• GIVEN REQUEST A: In the gardening thread, what did the tree's leaves turn out to be made of?
• GIVEN REQUEST B: Continue the gardening thread from where it stops.

• TEXT SHOWN:
* Start *

# Gardening ....



## spatz1 (May 19, 2011)

My neighbour is a gardener and i told him of a nice red finger leafed tree i d seen chucked in a hedge at the garage where i had my car mot d the other day...

it looked like a acer and was abour 5 foot tall and rather than do the normal thing and take it, i poked my head in the offices of the wood cutting company who had chucked it and asked the manager if i could donate something to a charity of there chosing and take it...

He said yes take it and took my donation with just a pleasant smile on his face and my parting words were " its such a shame but at least i ve rescued it" and still just a pleasant smile....

Well chuffed and feeling good at my act of charity and "rescue" i trotted off to get it and couldn t help the howls of laughter from myself as i realised the dam thing had plastic leaves :lol: :lol: :lol: 

Just wish i was a fly on the wall when that manager told the story and how he kept a straight face i ll never know :lol: :lol: :lol: 

I finally have to conceed the "mother in law" may be right in jokingly calling me a plonka :lol: :lol: :lol: 

But i can take heart, as it did fool my gardener neighbour who was rather jealous when he saw its majestic red beauty with a green backdrop in the garden :lol: :lol:


----------



## raynipper (Aug 4, 2008)

Reminds me of the year we went to Sams Town Las Vegas for Christmas.
Arrived a couple of days before in the RV park and set up ready to spend the next week with our friends enjoying the 'festive season' Vegas style.

* End *

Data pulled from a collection

* Start *

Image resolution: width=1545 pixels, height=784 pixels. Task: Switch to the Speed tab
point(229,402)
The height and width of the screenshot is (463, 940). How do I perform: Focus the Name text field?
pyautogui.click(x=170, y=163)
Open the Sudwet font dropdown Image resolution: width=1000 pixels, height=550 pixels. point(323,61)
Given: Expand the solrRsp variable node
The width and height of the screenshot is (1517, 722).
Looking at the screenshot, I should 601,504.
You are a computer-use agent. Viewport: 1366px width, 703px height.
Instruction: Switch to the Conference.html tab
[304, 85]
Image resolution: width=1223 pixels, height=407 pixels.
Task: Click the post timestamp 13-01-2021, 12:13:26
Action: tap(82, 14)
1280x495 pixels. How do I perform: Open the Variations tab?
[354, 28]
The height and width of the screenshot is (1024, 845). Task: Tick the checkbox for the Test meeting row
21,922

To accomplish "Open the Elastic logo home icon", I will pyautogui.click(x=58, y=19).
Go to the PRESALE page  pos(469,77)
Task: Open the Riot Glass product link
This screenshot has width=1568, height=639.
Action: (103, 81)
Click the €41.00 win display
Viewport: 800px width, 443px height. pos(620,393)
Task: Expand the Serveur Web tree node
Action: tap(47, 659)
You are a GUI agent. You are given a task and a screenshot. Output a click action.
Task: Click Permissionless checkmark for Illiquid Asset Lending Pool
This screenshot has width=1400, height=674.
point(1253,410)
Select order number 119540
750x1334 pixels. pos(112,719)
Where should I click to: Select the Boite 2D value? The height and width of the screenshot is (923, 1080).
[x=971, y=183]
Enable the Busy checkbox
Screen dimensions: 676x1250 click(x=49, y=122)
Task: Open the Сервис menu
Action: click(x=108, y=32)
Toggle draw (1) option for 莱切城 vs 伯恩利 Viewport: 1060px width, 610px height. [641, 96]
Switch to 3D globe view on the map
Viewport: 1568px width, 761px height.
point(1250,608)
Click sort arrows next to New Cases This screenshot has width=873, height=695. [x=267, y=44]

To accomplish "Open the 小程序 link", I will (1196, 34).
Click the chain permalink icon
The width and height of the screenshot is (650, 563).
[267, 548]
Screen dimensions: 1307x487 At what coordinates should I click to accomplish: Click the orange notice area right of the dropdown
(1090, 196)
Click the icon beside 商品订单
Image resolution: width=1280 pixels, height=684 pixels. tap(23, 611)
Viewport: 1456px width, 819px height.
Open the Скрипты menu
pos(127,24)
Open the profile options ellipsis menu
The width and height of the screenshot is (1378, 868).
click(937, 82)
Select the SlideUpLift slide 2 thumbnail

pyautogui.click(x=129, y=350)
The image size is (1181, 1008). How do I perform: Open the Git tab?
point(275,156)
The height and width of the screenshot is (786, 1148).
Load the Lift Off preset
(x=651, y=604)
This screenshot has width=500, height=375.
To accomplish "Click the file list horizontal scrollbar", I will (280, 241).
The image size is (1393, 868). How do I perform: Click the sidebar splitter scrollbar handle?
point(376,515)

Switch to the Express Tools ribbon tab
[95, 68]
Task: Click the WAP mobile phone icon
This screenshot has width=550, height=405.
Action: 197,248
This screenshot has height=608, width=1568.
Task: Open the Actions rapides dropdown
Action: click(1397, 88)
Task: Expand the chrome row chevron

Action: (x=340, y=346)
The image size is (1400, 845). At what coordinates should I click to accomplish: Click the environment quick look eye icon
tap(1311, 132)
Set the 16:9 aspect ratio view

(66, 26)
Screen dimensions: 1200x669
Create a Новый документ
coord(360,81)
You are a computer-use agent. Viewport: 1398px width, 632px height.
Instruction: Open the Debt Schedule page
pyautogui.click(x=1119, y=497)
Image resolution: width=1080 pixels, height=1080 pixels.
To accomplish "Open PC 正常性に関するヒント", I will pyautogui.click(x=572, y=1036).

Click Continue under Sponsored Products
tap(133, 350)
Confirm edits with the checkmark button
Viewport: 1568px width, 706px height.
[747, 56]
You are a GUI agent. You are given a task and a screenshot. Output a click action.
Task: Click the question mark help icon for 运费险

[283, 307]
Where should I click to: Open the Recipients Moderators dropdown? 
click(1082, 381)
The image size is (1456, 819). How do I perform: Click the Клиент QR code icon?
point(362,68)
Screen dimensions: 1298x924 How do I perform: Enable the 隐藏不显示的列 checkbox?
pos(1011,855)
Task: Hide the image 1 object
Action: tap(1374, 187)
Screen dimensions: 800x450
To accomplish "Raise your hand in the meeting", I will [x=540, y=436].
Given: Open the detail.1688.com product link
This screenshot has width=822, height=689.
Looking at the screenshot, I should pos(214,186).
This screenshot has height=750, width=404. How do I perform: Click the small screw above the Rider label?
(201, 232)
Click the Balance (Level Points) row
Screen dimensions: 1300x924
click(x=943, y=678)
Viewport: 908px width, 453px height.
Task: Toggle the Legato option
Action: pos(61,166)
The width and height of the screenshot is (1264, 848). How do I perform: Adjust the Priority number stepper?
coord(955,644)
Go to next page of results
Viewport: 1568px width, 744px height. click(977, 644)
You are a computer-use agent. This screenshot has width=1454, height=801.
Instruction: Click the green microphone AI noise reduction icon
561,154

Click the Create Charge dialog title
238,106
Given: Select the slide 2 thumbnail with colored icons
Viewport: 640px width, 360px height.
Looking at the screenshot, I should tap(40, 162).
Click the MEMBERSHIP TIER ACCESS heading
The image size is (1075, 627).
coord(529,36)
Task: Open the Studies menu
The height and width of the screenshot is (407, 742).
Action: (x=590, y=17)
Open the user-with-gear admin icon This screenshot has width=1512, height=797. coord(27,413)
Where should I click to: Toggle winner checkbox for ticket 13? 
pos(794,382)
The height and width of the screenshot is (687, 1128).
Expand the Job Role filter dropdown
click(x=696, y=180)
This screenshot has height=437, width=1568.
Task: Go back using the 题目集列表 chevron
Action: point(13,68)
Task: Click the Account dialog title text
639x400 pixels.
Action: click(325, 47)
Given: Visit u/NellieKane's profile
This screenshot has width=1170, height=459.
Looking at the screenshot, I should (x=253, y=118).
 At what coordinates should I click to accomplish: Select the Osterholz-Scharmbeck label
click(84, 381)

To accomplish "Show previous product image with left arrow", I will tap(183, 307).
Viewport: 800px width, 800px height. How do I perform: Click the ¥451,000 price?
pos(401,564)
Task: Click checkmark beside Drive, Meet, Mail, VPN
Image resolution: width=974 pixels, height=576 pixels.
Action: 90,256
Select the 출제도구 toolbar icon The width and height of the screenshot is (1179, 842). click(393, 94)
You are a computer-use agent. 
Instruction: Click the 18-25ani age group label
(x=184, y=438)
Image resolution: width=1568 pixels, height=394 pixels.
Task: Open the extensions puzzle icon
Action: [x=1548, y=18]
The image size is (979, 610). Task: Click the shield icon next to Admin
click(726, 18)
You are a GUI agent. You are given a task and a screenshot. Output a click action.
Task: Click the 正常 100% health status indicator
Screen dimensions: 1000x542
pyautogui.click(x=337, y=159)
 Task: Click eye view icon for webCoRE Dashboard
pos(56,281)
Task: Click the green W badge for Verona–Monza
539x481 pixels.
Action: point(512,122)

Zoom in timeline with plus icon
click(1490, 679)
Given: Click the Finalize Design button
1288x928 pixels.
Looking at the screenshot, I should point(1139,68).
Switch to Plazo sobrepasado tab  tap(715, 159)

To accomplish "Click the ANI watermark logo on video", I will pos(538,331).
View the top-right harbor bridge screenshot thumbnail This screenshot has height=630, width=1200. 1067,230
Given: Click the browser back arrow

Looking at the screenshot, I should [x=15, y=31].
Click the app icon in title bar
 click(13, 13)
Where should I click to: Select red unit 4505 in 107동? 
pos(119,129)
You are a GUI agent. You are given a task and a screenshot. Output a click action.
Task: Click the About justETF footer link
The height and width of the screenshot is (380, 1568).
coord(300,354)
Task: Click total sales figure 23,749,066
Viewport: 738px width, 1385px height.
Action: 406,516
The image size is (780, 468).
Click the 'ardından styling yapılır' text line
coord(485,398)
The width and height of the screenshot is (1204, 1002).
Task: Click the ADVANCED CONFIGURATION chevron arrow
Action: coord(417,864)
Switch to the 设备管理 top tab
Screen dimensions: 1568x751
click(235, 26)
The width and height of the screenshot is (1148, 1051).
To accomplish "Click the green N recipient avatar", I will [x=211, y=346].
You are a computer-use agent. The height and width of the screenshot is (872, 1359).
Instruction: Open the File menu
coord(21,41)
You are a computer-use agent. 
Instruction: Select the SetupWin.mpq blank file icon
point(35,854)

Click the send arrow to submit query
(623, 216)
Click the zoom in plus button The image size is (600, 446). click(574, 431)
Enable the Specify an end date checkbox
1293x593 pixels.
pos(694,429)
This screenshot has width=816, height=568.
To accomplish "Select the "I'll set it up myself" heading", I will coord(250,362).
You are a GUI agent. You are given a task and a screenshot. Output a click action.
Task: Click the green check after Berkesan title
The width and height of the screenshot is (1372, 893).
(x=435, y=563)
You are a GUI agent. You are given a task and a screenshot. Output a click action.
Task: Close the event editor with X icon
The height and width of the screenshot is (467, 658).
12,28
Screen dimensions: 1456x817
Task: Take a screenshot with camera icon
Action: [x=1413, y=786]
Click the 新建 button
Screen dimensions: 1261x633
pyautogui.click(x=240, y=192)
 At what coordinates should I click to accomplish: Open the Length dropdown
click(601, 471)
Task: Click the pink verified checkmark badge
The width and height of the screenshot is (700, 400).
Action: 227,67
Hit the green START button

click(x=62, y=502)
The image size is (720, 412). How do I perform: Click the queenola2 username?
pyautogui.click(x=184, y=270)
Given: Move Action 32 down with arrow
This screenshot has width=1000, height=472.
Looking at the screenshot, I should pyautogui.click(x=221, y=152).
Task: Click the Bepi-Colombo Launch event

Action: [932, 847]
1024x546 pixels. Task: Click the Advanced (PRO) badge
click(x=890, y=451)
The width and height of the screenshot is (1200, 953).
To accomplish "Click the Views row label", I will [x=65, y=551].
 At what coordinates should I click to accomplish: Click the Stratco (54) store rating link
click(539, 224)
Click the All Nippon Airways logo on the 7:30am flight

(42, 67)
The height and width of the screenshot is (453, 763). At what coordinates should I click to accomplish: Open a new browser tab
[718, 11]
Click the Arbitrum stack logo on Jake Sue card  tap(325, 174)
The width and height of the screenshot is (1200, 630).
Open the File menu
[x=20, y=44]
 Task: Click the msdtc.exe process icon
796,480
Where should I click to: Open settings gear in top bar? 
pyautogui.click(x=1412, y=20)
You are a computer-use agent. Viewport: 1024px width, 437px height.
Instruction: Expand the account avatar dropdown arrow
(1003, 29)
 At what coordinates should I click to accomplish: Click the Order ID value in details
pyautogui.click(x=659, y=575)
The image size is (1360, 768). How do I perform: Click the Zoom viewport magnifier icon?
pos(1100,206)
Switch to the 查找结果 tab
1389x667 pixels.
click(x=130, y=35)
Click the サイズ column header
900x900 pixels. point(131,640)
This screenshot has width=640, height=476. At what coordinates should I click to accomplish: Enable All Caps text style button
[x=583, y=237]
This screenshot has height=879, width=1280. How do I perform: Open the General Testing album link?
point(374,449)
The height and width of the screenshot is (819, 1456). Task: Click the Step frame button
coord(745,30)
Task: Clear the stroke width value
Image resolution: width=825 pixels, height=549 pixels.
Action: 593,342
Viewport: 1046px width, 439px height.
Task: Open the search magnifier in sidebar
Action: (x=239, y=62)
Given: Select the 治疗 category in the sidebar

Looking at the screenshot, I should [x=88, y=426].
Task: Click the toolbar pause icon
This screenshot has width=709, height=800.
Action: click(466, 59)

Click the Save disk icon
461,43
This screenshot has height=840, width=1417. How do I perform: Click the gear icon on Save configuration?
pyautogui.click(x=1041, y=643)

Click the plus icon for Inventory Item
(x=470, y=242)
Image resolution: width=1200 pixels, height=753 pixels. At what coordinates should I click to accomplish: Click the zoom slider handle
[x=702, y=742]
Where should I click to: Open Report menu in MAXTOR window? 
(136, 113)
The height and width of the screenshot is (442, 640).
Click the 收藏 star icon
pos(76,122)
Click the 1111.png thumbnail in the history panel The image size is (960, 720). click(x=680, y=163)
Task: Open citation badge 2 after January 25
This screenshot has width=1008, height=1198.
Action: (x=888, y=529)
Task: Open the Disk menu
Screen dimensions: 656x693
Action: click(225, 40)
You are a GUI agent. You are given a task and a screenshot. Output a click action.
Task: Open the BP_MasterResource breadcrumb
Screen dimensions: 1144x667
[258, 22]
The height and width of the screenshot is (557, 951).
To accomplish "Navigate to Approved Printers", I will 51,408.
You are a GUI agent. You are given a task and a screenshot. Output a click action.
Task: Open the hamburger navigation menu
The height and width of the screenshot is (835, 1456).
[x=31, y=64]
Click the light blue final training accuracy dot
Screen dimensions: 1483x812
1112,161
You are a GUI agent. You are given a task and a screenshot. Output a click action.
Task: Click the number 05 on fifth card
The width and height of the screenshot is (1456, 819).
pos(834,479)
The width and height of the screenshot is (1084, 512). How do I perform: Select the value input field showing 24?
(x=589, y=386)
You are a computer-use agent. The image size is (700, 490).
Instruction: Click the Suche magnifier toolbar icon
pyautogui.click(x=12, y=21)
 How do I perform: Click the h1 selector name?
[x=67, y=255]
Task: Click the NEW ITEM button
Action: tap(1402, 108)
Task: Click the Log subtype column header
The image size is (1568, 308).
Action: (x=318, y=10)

* End *

• OUTPUT A: Plastic.

• OUTPUT B:
My wife who always likes to decorate whereever we are at this time brought out the lights and tinsel for the interior of the RV. She said wouldn't it be nice if we had a tree? She then handed me a bag for the trash. 
Sticking out of the dumpster was what looked like a fairy!!! I dived in and came out with a fully decorated and lit 6ft. Christmas tree with stand.
This was duly plugged into our van and sat between our morohomes the whole week.

We pondered on how this full tree had ended up in the bin just days before the festive season. I could imagine another couple or family getting into an almighty row just before we arrived and dumping the lot and driving off home.
Never did find out but we still have the lights and stand.

Ray.


----------



## aldra (Jul 2, 2009)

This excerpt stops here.